Credit card debt has fallen to a 10-year low as we continue to trim our overall debt and focus on paying down our credit cards.

According to USA Today, the rate of late card payments also fell to its lowest level since 1994, with the credit card delinquency rate--tracking payments that are at least 90 days late--down 19 percent in the second quarter of 2011 from the first quarter and down 35 percent when compared to the second quarter of last year.

The figures come from the credit reporting agency TransUnion, which reported that credit card debt in the U.S. has fallen to $4,669 per borrower--a 5 percent drop from 2010. Cardholders made $72 billion more in payments than they spent in purchases, whereas five years ago consumers were spending $2.1 billion more on purchases than they were making in payments.

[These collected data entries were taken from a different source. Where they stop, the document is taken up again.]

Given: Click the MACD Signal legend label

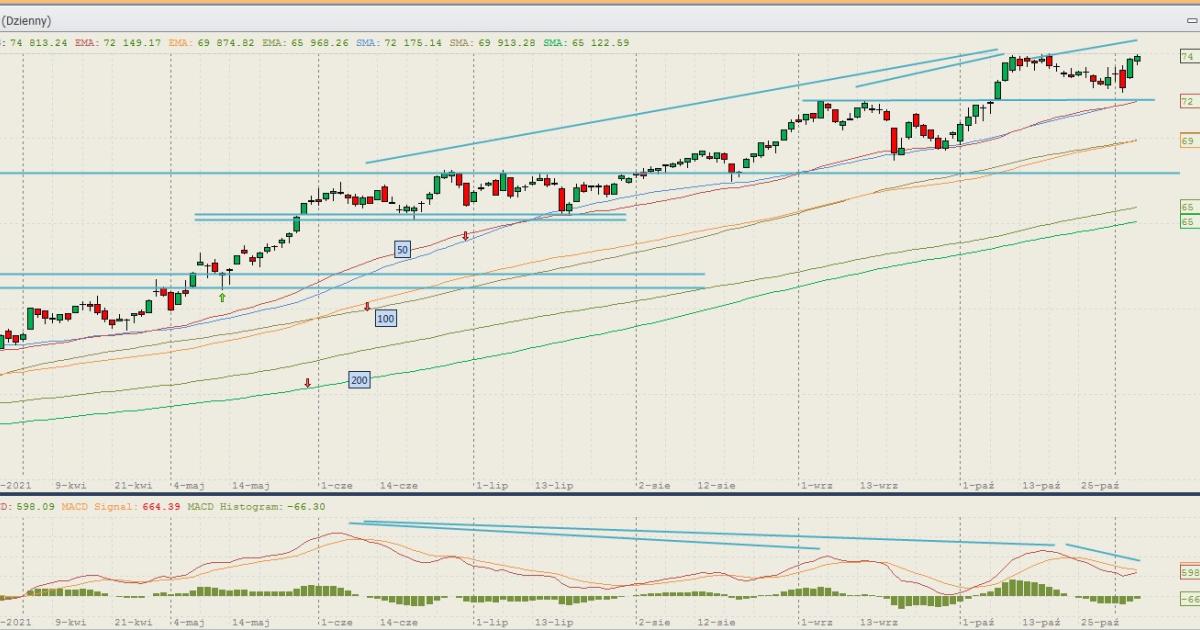Looking at the screenshot, I should (98, 507).
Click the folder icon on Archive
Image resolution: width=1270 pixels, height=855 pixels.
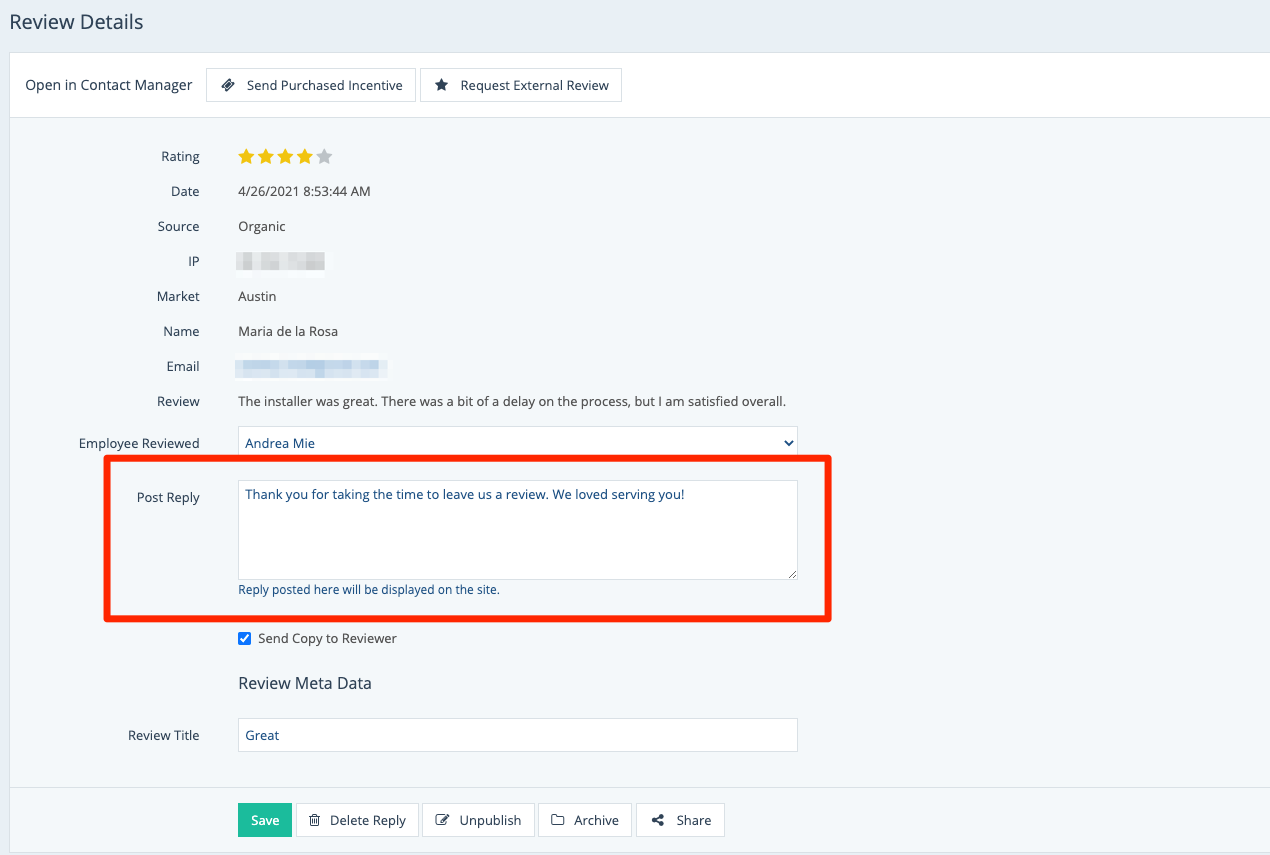558,820
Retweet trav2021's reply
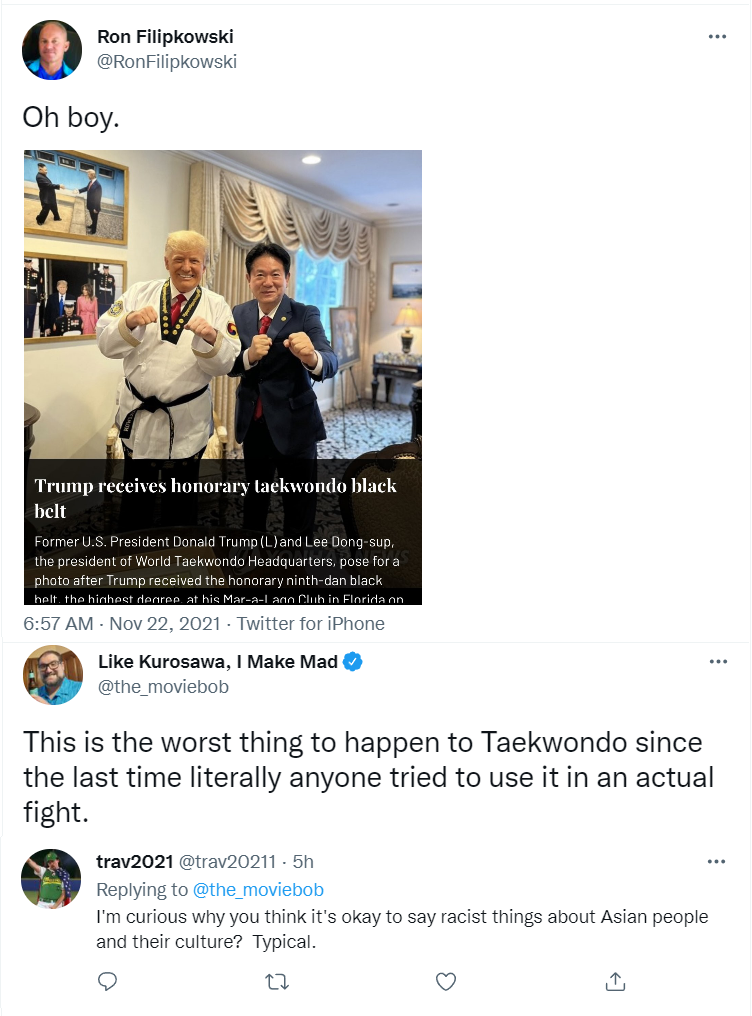 tap(277, 982)
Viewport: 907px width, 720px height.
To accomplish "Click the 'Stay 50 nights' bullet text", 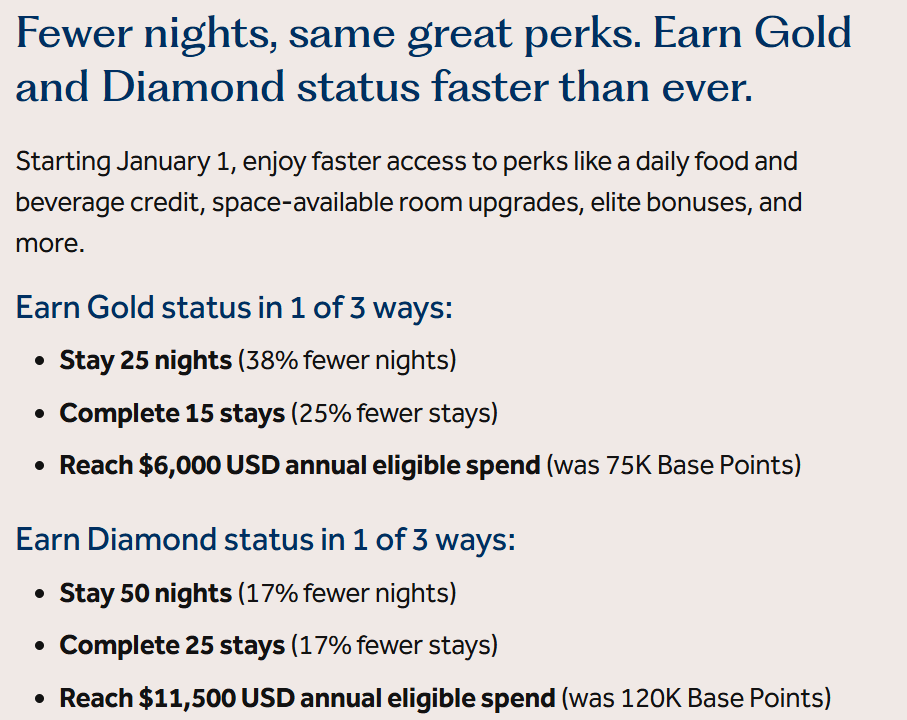I will pyautogui.click(x=145, y=593).
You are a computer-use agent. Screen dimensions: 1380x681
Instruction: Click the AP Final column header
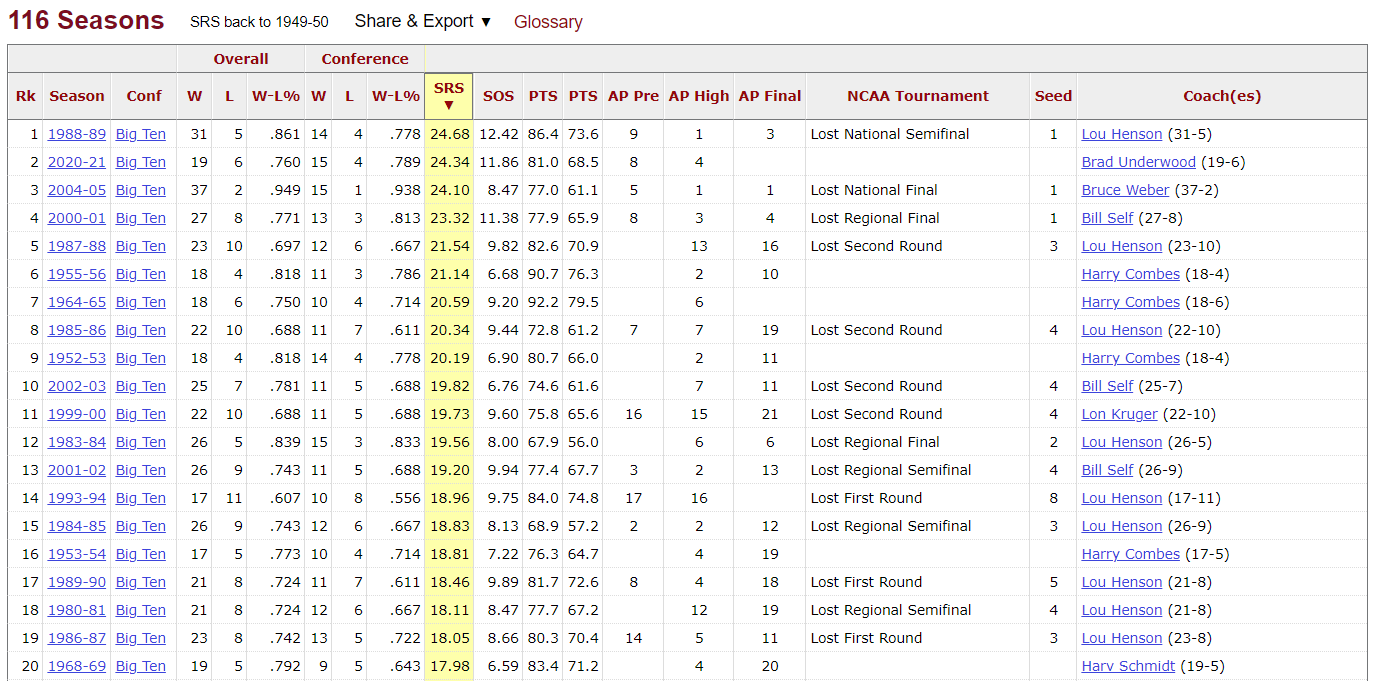pyautogui.click(x=769, y=96)
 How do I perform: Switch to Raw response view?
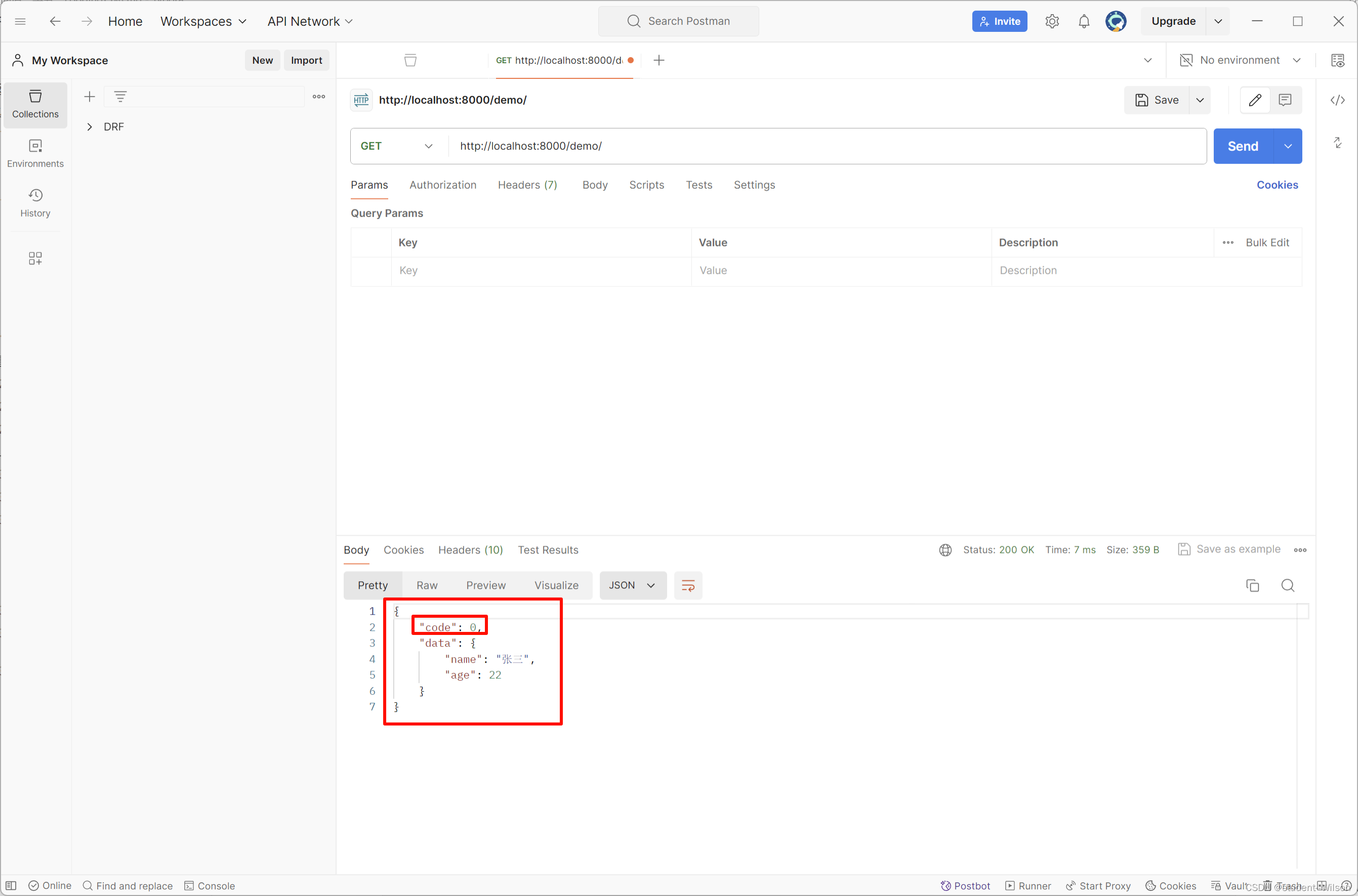click(427, 584)
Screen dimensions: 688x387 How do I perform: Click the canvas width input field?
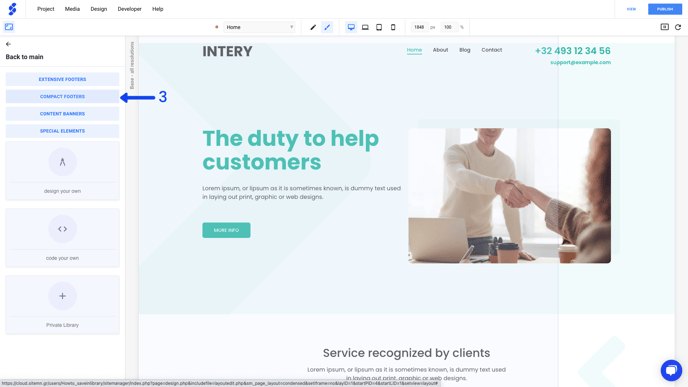(x=419, y=27)
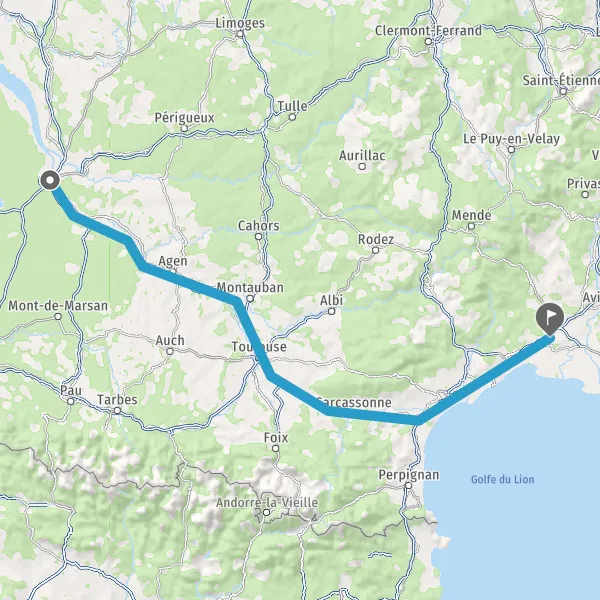600x600 pixels.
Task: Select the Clermont-Ferrand label
Action: [428, 31]
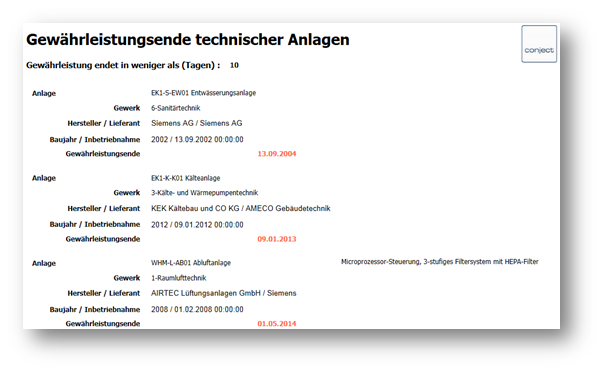Viewport: 603px width, 372px height.
Task: Select 3-Kälte- und Wärmepumpentechnik entry
Action: (x=205, y=193)
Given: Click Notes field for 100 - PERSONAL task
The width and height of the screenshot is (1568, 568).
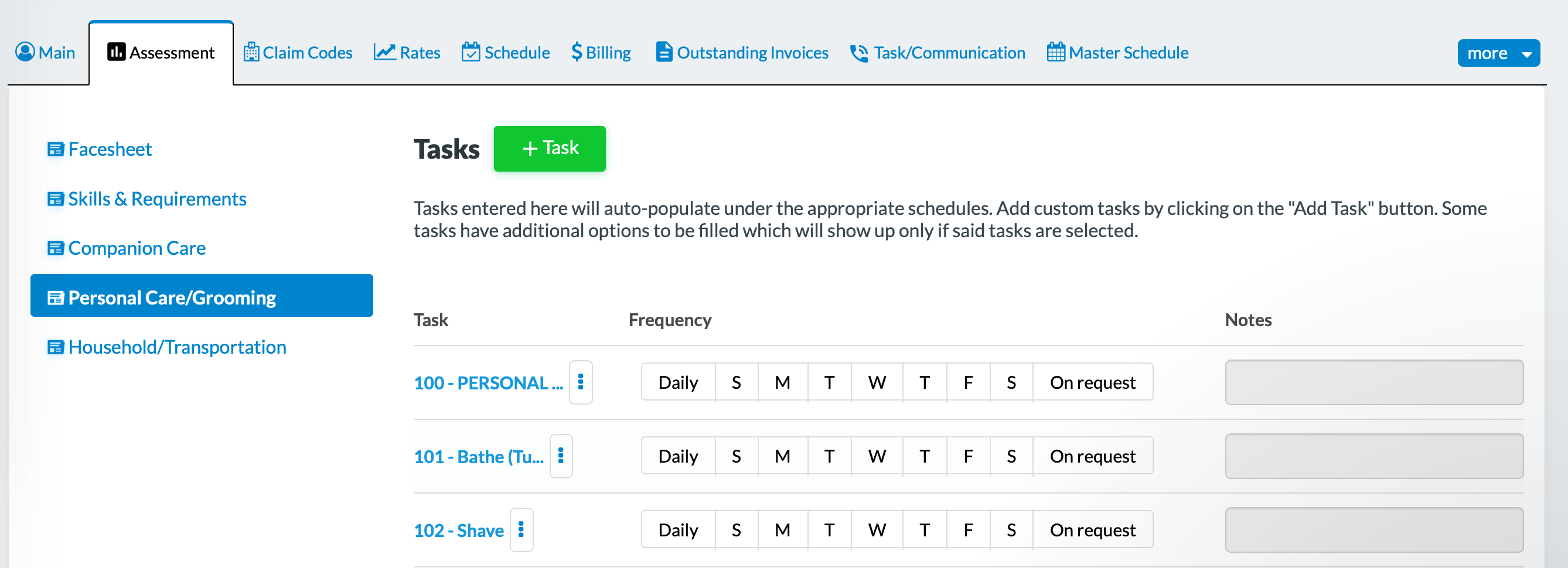Looking at the screenshot, I should coord(1374,382).
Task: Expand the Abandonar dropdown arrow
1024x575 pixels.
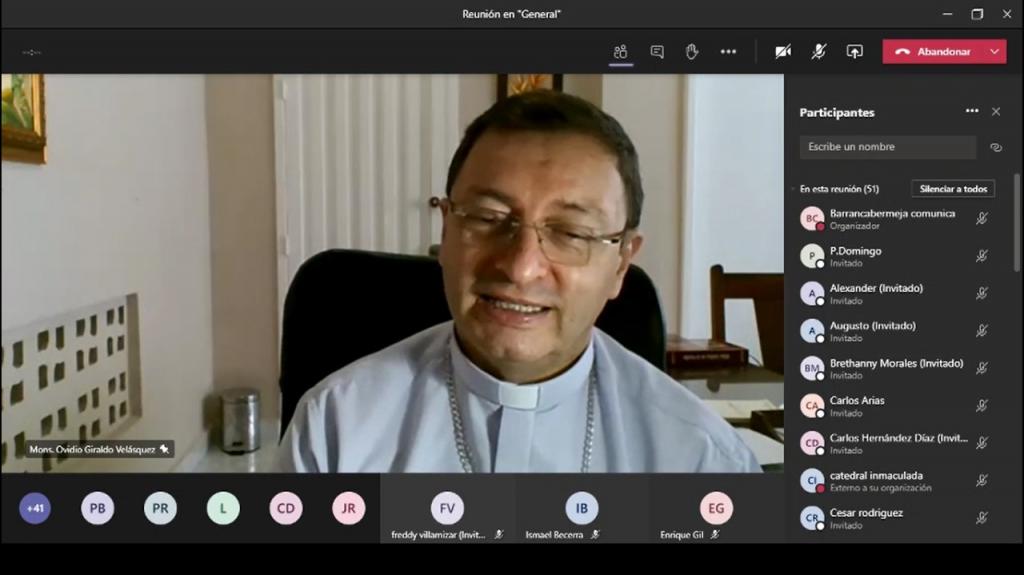Action: 994,52
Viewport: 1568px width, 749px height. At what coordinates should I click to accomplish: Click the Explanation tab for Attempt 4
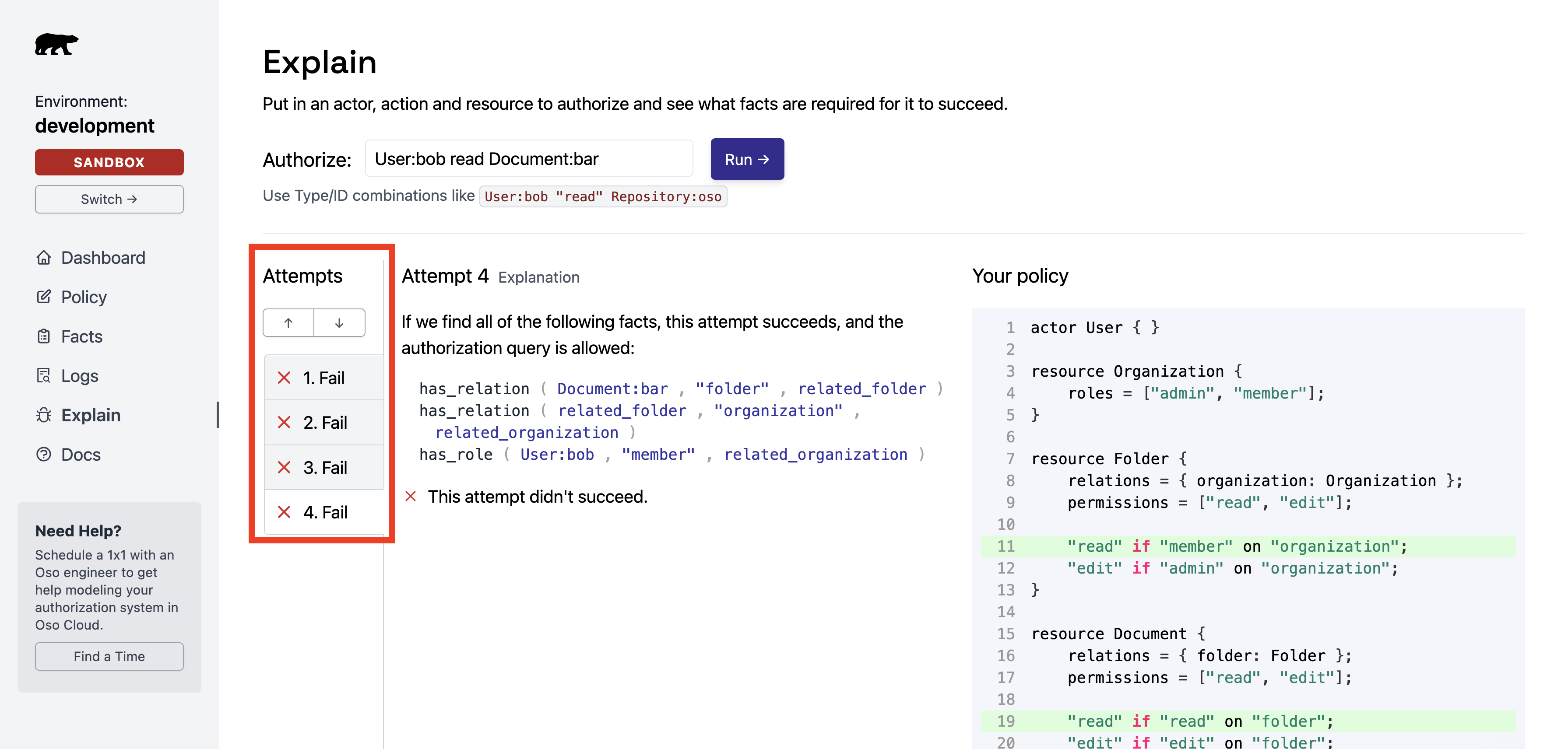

In addition to Americans working hard to reduce their card debt, there are four other reasons why credit debt levels have dropped:

  1. Companies are not as likely to approve credit card applications. USA Today said those who make a credit card application are facing greater scrutiny and only those less likely to default are approved.
  2. Borrowers are making card payments before making mortgage payments, USA Today said. TransUnion noted that mortgage delinquencies increased faster than card delinquency as more homeowners questioned the value of making payments on a house worth a fraction of what they owe on it. Prior to the recession and sharp decline in home values, consumers typically made their housing payments ahead of their card payments.
  3. More consumers are using their debit cards instead of credit cards. According to dailyfinance.com, 55 percent of consumers choose debit over credit more than half the time. This could change as banks increasingly institute debit card charges on their customers.
  4. Credit card companies have written off $86.6 billion in delinquent accounts. The companies typically write off an account when it is more than six months past due.

Card interest rates don't appear to be much of a factor in the declining card debt. According to thestreet.com, the annual percentage rate on credit cards was 14.15 percent in late August, up from 11.64 percent more than two years ago.

Although credit card rates are partly driven by the prime rate, which is being kept low by the Federal Reserve, the rest of rate is determined by the risk posted by those who apply for credit. The best credit card rates and low-rate credit cards typically go to customers with the highest credit score.

That said, in an unstable economy, credit card issuers may try to boost profits by reducing their approvals of those who apply for credit or increasing interest rates on all their customers--something they can do provided they give cardholders adequate warning.

USA Today reported that households in general are carrying less debt, with total consumer debt--including mortgages, car loans, student loans and credit card debts--falling $50 billion to $11.4 trillion in the second quarter.